Ist es das, wenn man sich zu häufig in den eigenen Wänden dreht, um sich selbst, wohin den Blick zu richten oder vielmehr die Augen zu schließen, das Herz zu öffnen oder  – im Laufe des Lebens setzt es Kalk an, nicht wahr? Es verhärtet. Es schottet sich ab, während wir uns weiterdrehen wie Lindenblüten, die vom Ast segeln, ein erstes und letztes Mal.

Wir ziehen die Decke beim Drehen fester um uns. Schützen uns vor was? – wo doch der endlose Horizont, die dröhnenden Ebenen längst verbaut sind und die Dunkelheit nur noch in alten Geschichten – ich habe sie mein Lebtag noch nicht (manchmal annähernd) gesehen.  Wovor fürchten wir uns? Nochmal: wovor fürchten wir uns? Wenn es wirklich die Fremden sind, kann es nicht sein, dass wir es verlernt haben, uns selbst in die Fremde zu wagen?

Ankommen im Alltag

Wer kennt das nicht: Was vor der Abfahrt liegengeblieben ist, liegt auch nach der Rückkehr noch da.

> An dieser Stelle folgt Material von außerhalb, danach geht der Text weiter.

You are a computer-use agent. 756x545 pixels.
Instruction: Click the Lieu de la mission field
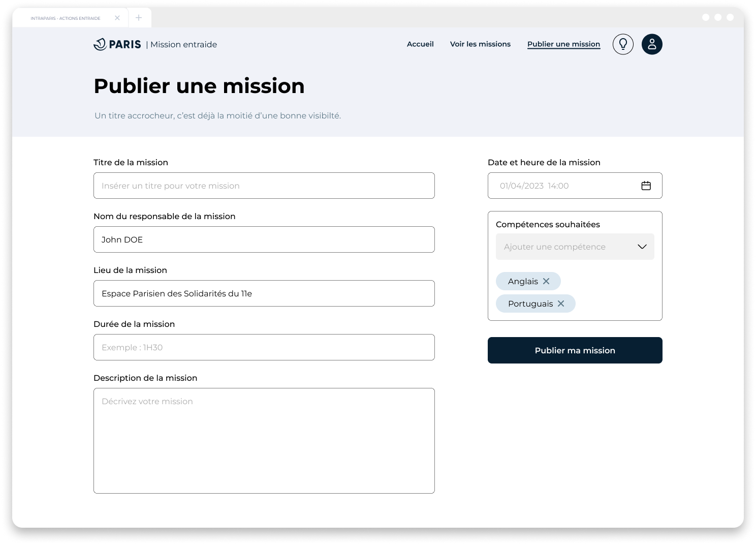coord(264,293)
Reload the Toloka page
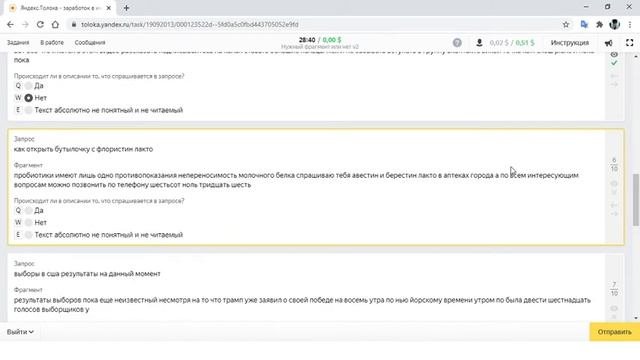Image resolution: width=640 pixels, height=360 pixels. (x=40, y=24)
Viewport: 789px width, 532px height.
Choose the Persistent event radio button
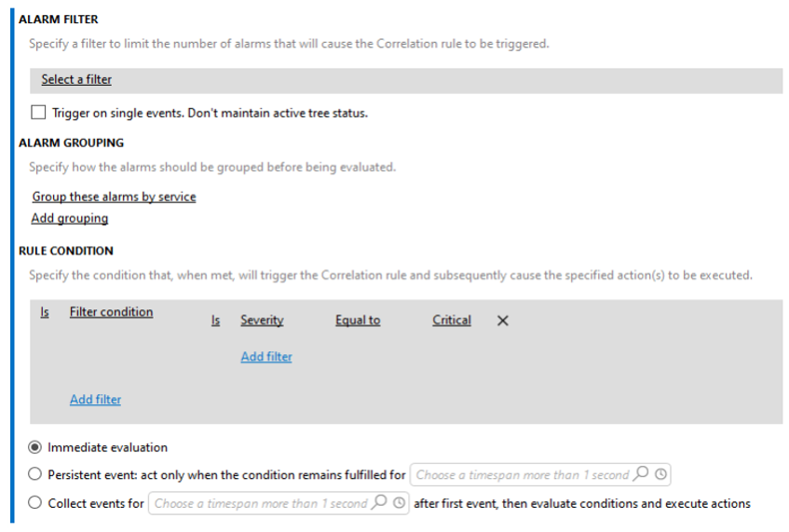[x=35, y=475]

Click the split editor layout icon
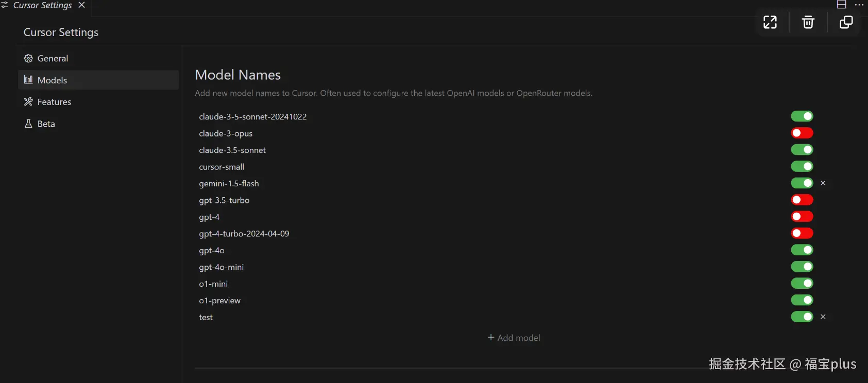pyautogui.click(x=841, y=5)
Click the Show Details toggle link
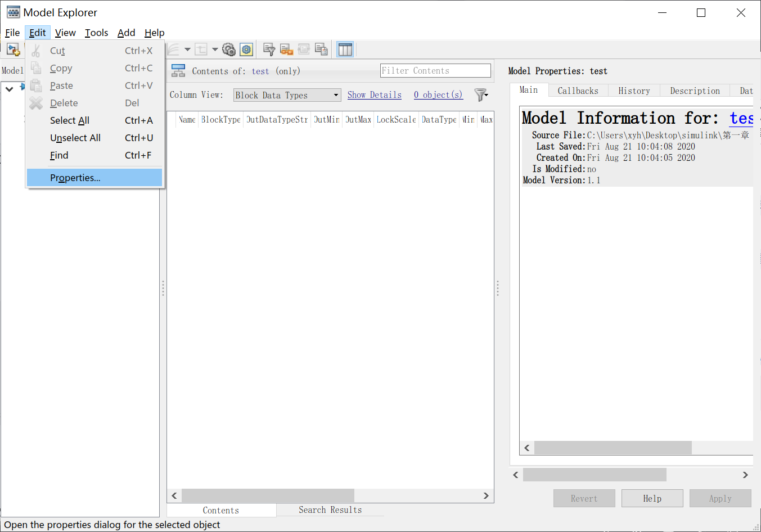 374,94
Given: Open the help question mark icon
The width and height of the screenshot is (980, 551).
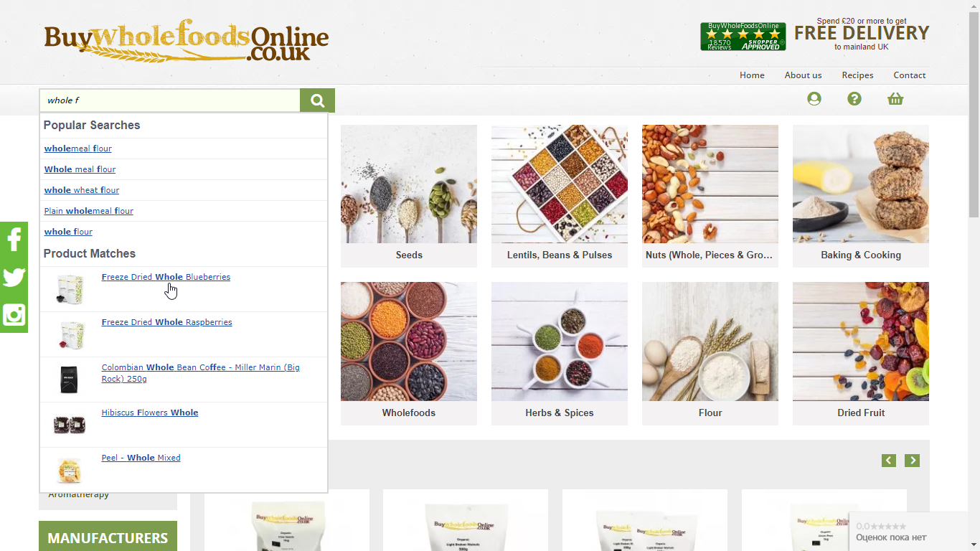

Und dann kommt eben noch einiges drauf. An Wäschewaschen, an Dingen, die – jetzt aber! – sofort zu erledigen sind, Spinnen die sich in Abwesenheit gleich breit machen, zu verjagen, Termine, Arbeit, und noch eine kleine Erkältung, die auskuriert werden möchte – ach so, ja, die Verspätung im eiskalten Zug betrug leider nur 50 Minuten, leider, weil man erst ab 60 Minuten eine Entschädigung geltend machen kann. Dafür haben wir auch nicht in Wolfsburg gehalten. Es war ja auch der letzte Zug an dem Abend (ich meine, da lohnt es sich doch richtig…). Einen Beschwerdebrief habe ich trotzdem geschrieben, zack, gleich noch eine Erledigung mehr.

Ankommen im Alltag heißt auch, alle Gedanken, vielleicht auch Wünsche, hier und da etwas zu ändern, einzufädeln. So ist mir in der kleinen Auszeit klar geworden, dass ich beruflich unbedingt dieses Jahr noch etwas wagen, etwas anderes machen möchte. Auch in der Wohnung möchte ich etwas verändern, da gilt es, Kostenvornanschläge einzuholen, den Vermieter zu fragen, ob das so o.k. ist, zu überlegen, wann ein günstiger Zeitpunkt wäre. Ich brauche eine neues Fahrrad und ich muss die Waschmaschine im Blick halten, die könnte schneller kaputt sein, als es mir lieb ist. Alltag at it’s best.

Und dann träumte ich diese Nacht, ich hätte bodenlanges blondes Haar. Ich stand vor dem Spiegel und war platt. Und ratlos, was für eine Frisur jetzt damit bloß zu machen sei. Nein, es gibt keine Antwort – ich bin zu früh aufgewacht.